> _EXERCISES_:
1. Rewrite the stretch of the Phi-3 article below from "The new 3.8" through "on a phone.", putting "evaluations" wherever "benchmarks" appears.
2. Carry the article on Microsoft's Phi-3 models forward from the point where it stops.

> _PAGE EXTRACT_:
────

Microsoft has introduced the next iteration of its lightweight artificial intelligence (AI) model, called Phi-3. The updated family includes the 3.8-billion-parameter Phi-3 Mini, the 7-billion-parameter Phi-3 Small, and the 14-billion-parameter Phi-3 Medium.
This release comes after the Phi-2 model, introduced in December 2023, was surpassed in performance by models such as Meta"s Llama-3 family. In the face of increased competition, Microsoft Research has applied newer techniques to its curriculum learning approach.
The new 3.8 billion parameter model improves on the previous Phi-2 model while using significantly fewer resources than larger language models. At just 3.8 billion parameters, Phi-3 Mini outperforms both Meta"s 8 billion parameter Llama and OpenAI"s 3.5 billion parameter GPT-3, according to Microsoft"s own benchmarks.
We introduce phi-3-mini, a 3.8 billion parameter language model trained on 3.3 trillion tokens, whose overall performance, as measured by both academic benchmarks and internal testing, rivals that of models such as Mixtral 8x7B and GPT-3.5 (e.g., phi-3-mini achieves 69% on MMLU and 8.38 on MT-bench), despite being small enough to be deployed on a phone.

────

> _STORED DATA_:
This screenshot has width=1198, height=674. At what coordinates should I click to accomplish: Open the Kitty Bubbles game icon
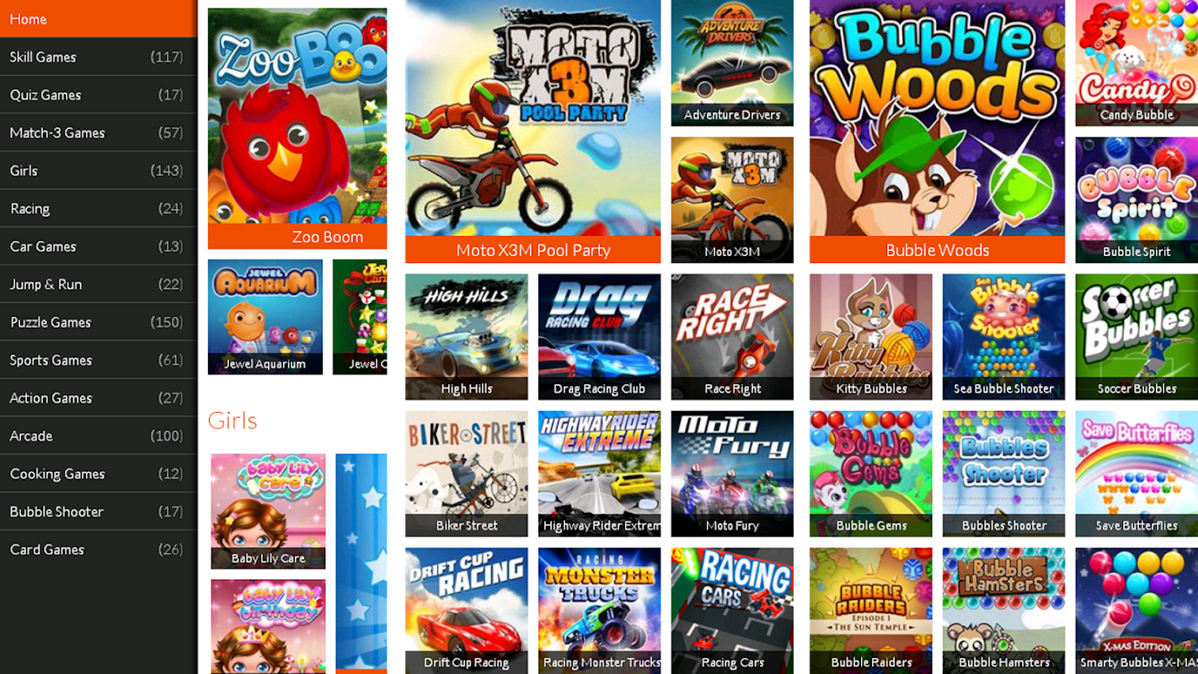(x=871, y=336)
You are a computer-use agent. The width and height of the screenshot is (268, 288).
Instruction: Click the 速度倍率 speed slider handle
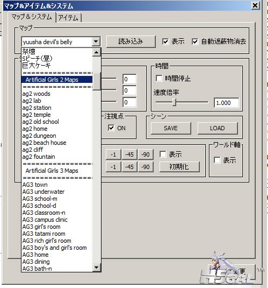(175, 102)
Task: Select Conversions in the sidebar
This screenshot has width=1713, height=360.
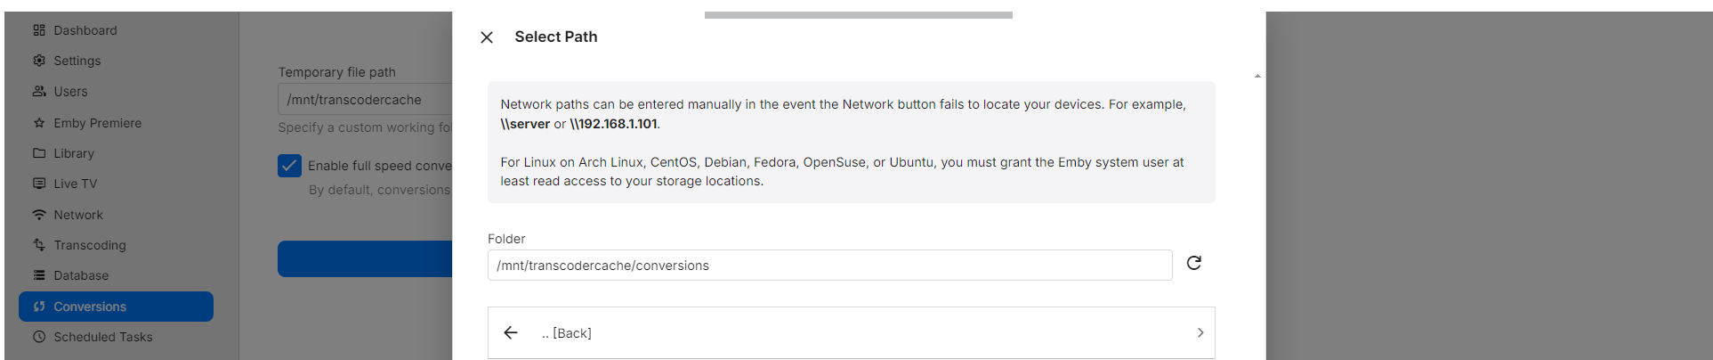Action: tap(116, 307)
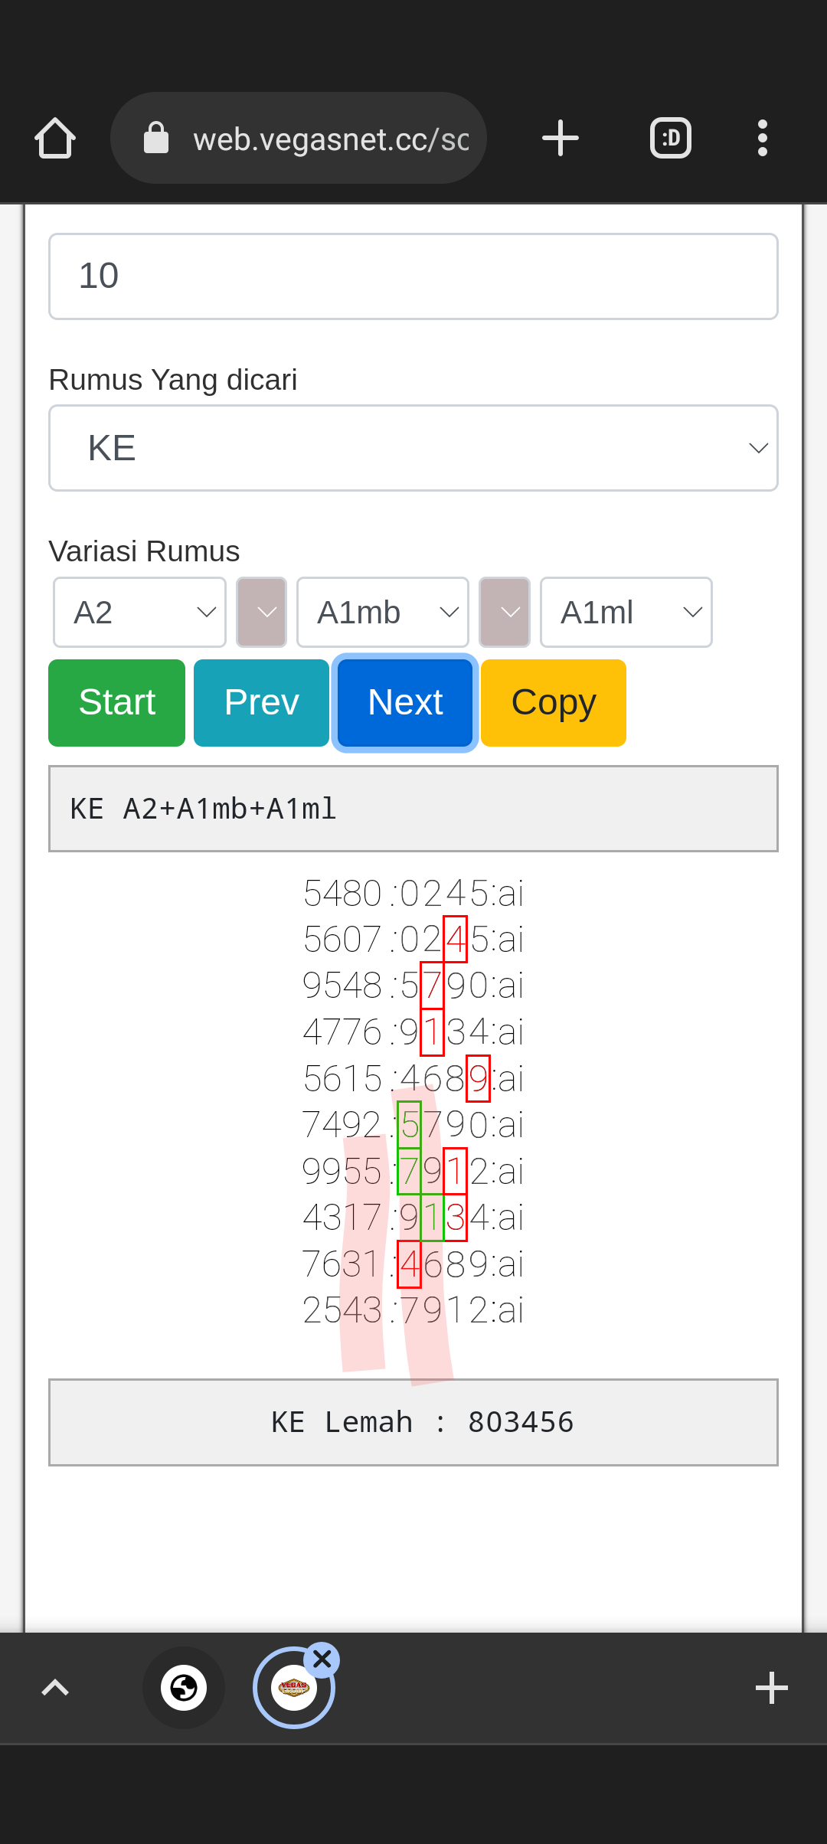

────

> _EXERCISE RESULTS_:
1.
The new 3.8 billion parameter model improves on the previous Phi-2 model while using significantly fewer resources than larger language models. At just 3.8 billion parameters, Phi-3 Mini outperforms both Meta"s 8 billion parameter Llama and OpenAI"s 3.5 billion parameter GPT-3, according to Microsoft"s own evaluations.
We introduce phi-3-mini, a 3.8 billion parameter language model trained on 3.3 trillion tokens, whose overall performance, as measured by both academic evaluations and internal testing, rivals that of models such as Mixtral 8x7B and GPT-3.5 (e.g., phi-3-mini achieves 69% on MMLU and 8.38 on MT-bench), despite being small enough to be deployed on a phone.

2.
We also provide some initial parameter-scaling results with a 7B and 14B models trained for 4.8T tokens, called phi-3-small and phi-3-medium, both significantly more capable than phi-3-mini (e.g., respectively 75% and 78% on MMLU, and 8.7 and 8.9 on MT-bench).
Due to its smaller size, the Phi-3 family is optimized for low-power devices compared to larger models. Microsoft Vice President Eric Boyd said (via The Verge) that the new model is capable of advanced natural language processing directly on a smartphone. This makes Phi-3 Mini well-suited for novel applications that require AI assistance anywhere.
While Phi-3 Mini outperforms competitors in its weight class, it cannot match the breadth of knowledge of massive models trained on the Internet. However, Boyd notes that smaller, high-quality models tend to perform better because internal datasets are often more limited in scale.